(Input data Opens)

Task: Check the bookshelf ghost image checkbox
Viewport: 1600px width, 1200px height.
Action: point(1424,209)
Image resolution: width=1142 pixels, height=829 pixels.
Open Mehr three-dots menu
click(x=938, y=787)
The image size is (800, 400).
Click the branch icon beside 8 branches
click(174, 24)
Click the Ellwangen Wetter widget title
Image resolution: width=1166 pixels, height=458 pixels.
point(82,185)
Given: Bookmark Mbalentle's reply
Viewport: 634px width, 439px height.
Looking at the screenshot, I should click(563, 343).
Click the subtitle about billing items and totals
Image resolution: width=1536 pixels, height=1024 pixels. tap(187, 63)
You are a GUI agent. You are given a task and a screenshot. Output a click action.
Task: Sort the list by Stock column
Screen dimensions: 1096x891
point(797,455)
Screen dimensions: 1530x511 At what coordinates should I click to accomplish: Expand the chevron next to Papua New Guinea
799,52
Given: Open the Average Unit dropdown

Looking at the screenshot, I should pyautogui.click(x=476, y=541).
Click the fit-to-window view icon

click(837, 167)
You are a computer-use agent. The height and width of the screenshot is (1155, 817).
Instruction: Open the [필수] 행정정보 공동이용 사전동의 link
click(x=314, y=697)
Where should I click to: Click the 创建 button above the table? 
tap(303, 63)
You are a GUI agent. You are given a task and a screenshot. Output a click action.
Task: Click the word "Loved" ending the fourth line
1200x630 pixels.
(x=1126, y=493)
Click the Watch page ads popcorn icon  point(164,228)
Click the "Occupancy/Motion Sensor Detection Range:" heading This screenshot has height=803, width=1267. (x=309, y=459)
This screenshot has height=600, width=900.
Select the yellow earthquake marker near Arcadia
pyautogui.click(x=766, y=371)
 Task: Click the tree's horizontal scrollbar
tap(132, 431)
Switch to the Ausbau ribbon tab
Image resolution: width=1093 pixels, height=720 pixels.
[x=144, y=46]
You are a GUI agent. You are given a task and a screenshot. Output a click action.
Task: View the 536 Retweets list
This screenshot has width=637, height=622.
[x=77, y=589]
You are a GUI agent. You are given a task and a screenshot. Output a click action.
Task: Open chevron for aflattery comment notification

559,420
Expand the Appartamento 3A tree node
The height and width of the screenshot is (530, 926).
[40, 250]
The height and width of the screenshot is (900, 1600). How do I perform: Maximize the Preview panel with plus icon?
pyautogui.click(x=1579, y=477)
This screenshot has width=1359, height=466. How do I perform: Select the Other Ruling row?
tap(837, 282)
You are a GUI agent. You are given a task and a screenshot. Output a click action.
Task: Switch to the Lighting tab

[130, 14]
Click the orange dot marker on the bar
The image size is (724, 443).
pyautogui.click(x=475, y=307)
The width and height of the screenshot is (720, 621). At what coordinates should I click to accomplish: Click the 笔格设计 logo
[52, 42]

(Input data Closes)

■ **About this task**
Transcribe the data above in its entirety, exactly.

■ **Result of this task**
Task: Check the bookshelf ghost image checkbox
Viewport: 1600px width, 1200px height.
Action: point(1424,209)
Image resolution: width=1142 pixels, height=829 pixels.
Open Mehr three-dots menu
click(x=938, y=787)
The image size is (800, 400).
Click the branch icon beside 8 branches
click(174, 24)
Click the Ellwangen Wetter widget title
Image resolution: width=1166 pixels, height=458 pixels.
point(82,185)
Given: Bookmark Mbalentle's reply
Viewport: 634px width, 439px height.
Looking at the screenshot, I should click(563, 343).
Click the subtitle about billing items and totals
Image resolution: width=1536 pixels, height=1024 pixels. tap(187, 63)
You are a GUI agent. You are given a task and a screenshot. Output a click action.
Task: Sort the list by Stock column
Screen dimensions: 1096x891
point(797,455)
Screen dimensions: 1530x511 At what coordinates should I click to accomplish: Expand the chevron next to Papua New Guinea
799,52
Given: Open the Average Unit dropdown

Looking at the screenshot, I should pyautogui.click(x=476, y=541).
Click the fit-to-window view icon

click(837, 167)
You are a computer-use agent. The height and width of the screenshot is (1155, 817).
Instruction: Open the [필수] 행정정보 공동이용 사전동의 link
click(x=314, y=697)
Where should I click to: Click the 创建 button above the table? 
tap(303, 63)
You are a GUI agent. You are given a task and a screenshot. Output a click action.
Task: Click the word "Loved" ending the fourth line
1200x630 pixels.
(x=1126, y=493)
Click the Watch page ads popcorn icon  point(164,228)
Click the "Occupancy/Motion Sensor Detection Range:" heading This screenshot has height=803, width=1267. (x=309, y=459)
This screenshot has height=600, width=900.
Select the yellow earthquake marker near Arcadia
pyautogui.click(x=766, y=371)
 Task: Click the tree's horizontal scrollbar
tap(132, 431)
Switch to the Ausbau ribbon tab
Image resolution: width=1093 pixels, height=720 pixels.
[x=144, y=46]
You are a GUI agent. You are given a task and a screenshot. Output a click action.
Task: View the 536 Retweets list
This screenshot has width=637, height=622.
[x=77, y=589]
You are a GUI agent. You are given a task and a screenshot. Output a click action.
Task: Open chevron for aflattery comment notification

559,420
Expand the Appartamento 3A tree node
The height and width of the screenshot is (530, 926).
[40, 250]
The height and width of the screenshot is (900, 1600). How do I perform: Maximize the Preview panel with plus icon?
pyautogui.click(x=1579, y=477)
This screenshot has width=1359, height=466. How do I perform: Select the Other Ruling row?
tap(837, 282)
You are a GUI agent. You are given a task and a screenshot. Output a click action.
Task: Switch to the Lighting tab

[130, 14]
Click the orange dot marker on the bar
The image size is (724, 443).
pyautogui.click(x=475, y=307)
The width and height of the screenshot is (720, 621). At what coordinates should I click to accomplish: Click the 笔格设计 logo
[52, 42]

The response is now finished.